En lo cotidiano, esto toma formas muy concretas: responder con paciencia en una discusión, mantener la paz en medio de la incertidumbre, mostrar gratitud aun en la escasez, servir a alguien que no puede devolver el favor. Son gestos que, aunque pequeños, apuntan a una realidad mayor: el Reino de Dios se hace visible en medio de la vida diaria.

Un llamado a brillar con autenticidad

Ser luz del mundo no significa llevar una vida perfecta ni mantener una máscara espiritual.
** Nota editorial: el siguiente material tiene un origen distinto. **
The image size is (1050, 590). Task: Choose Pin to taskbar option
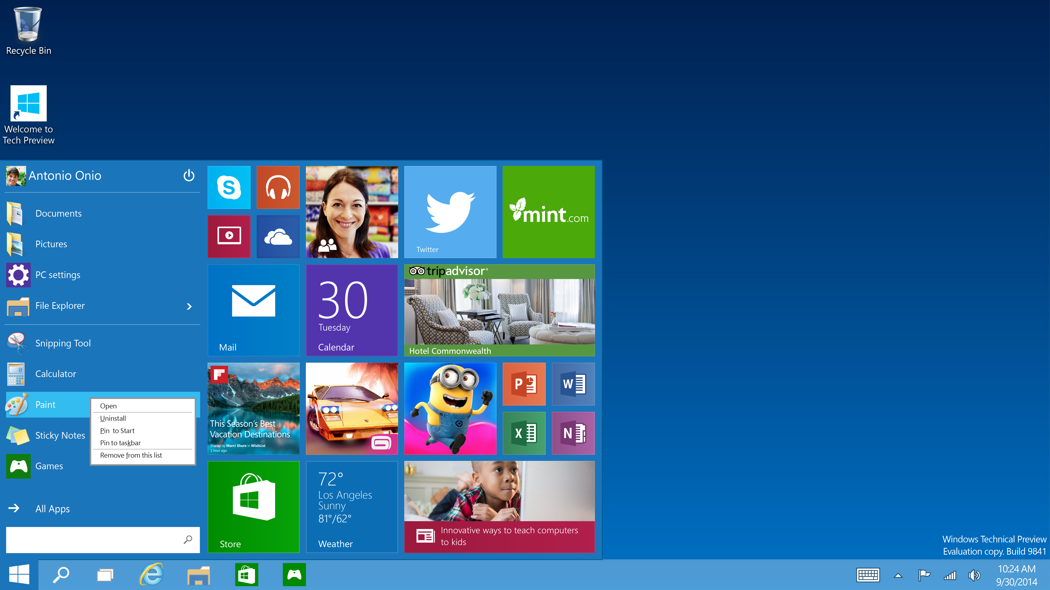(120, 443)

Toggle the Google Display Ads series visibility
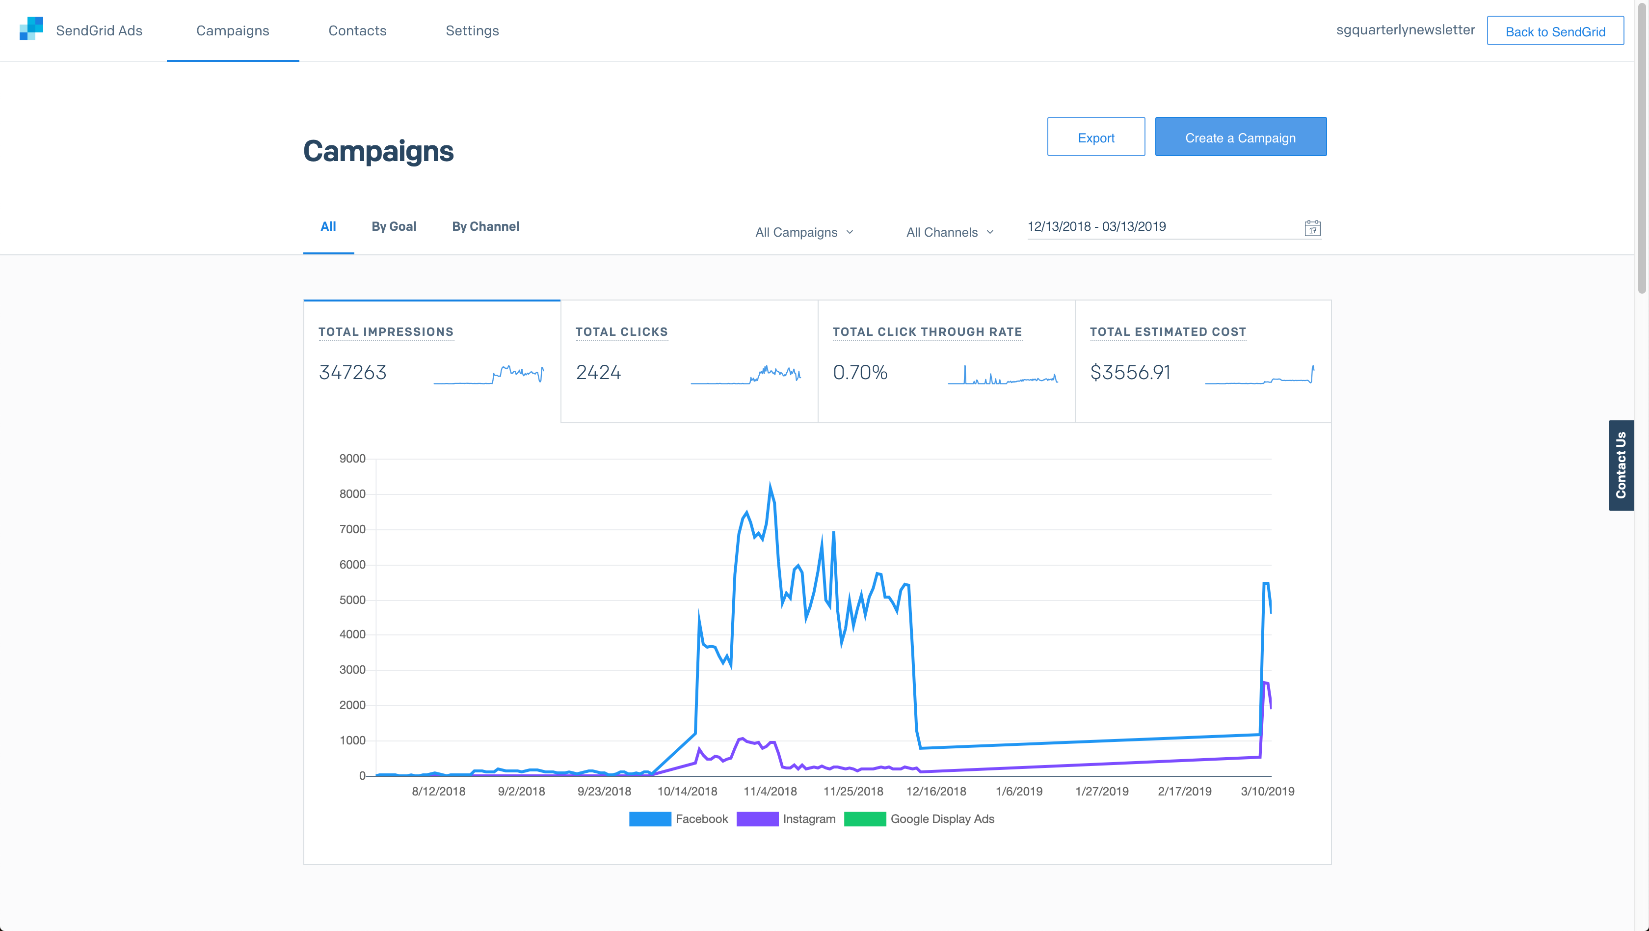[942, 818]
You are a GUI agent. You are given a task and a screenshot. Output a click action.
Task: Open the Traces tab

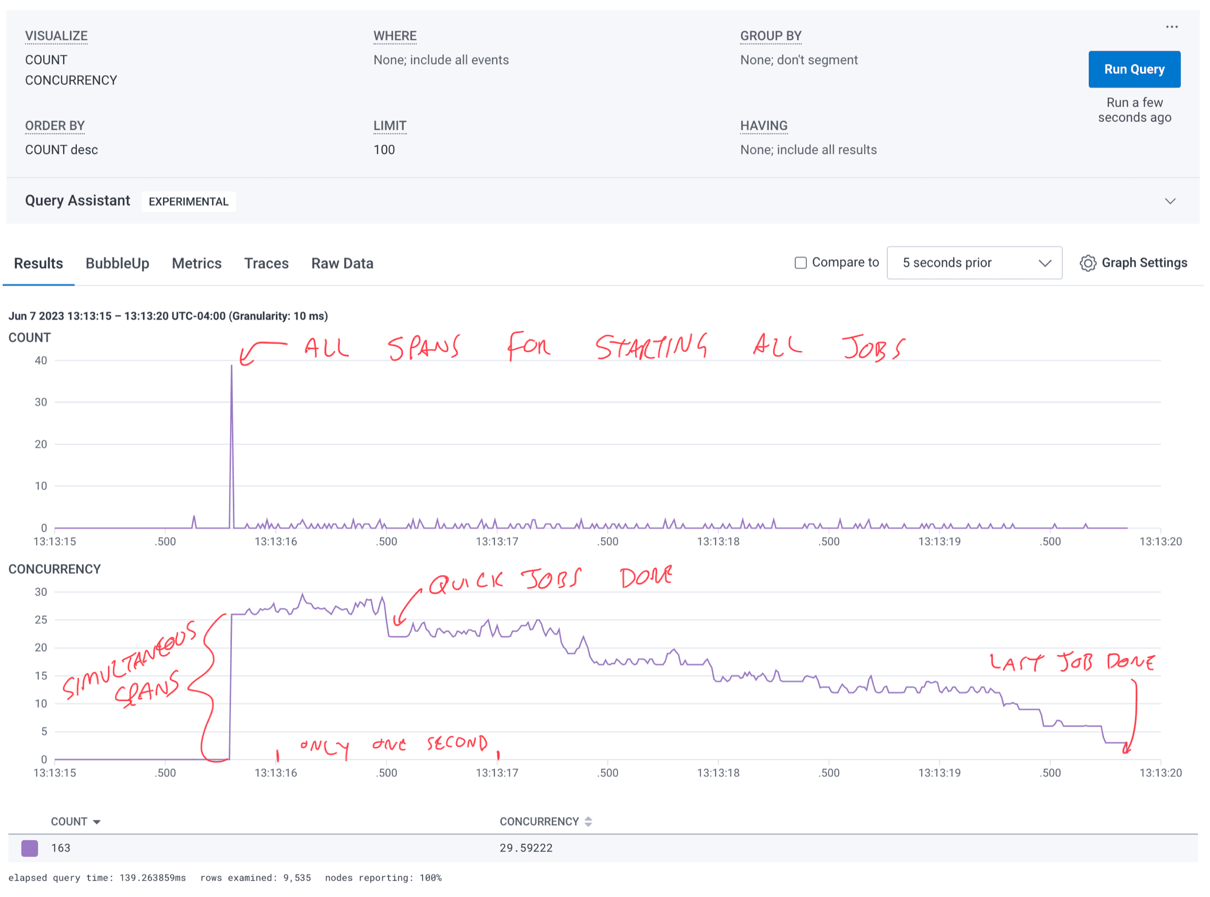pyautogui.click(x=266, y=264)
No es un proyecto de superación personal. Es fruto natural de la gracia que nos alcanzó. Es Cristo brillando en nosotros.

Por eso, ser luz es vivir con autenticidad. No escondida, no apagada, sino real y palpable. En un mundo donde abundan las promesas falsas y la oscuridad moral, lo que más necesita la gente no son discursos vacíos, sino testimonios vivos. Personas que reflejen, con sencillez, que Jesús sigue transformando vidas.

Pablo lo resume con claridad: “En otro tiempo eran tinieblas, mas ahora son luz en el Señor; anden como hijos de luz” (Efesios 5:8). No se trata solo de recordar lo que somos, sino de caminar conforme a esa identidad.

Así que la pregunta es inevitable: ¿estás dejando que tu luz brille o la mantienes escondida por miedo o vergüenza? Quizá hoy sea el momento de dar un paso sencillo: servir a alguien en silencio, reconciliarte con una persona, elegir la verdad aunque cueste. Son esos gestos los que, en la suma de la vida, alumbran y dirigen la gloria hacia Dios.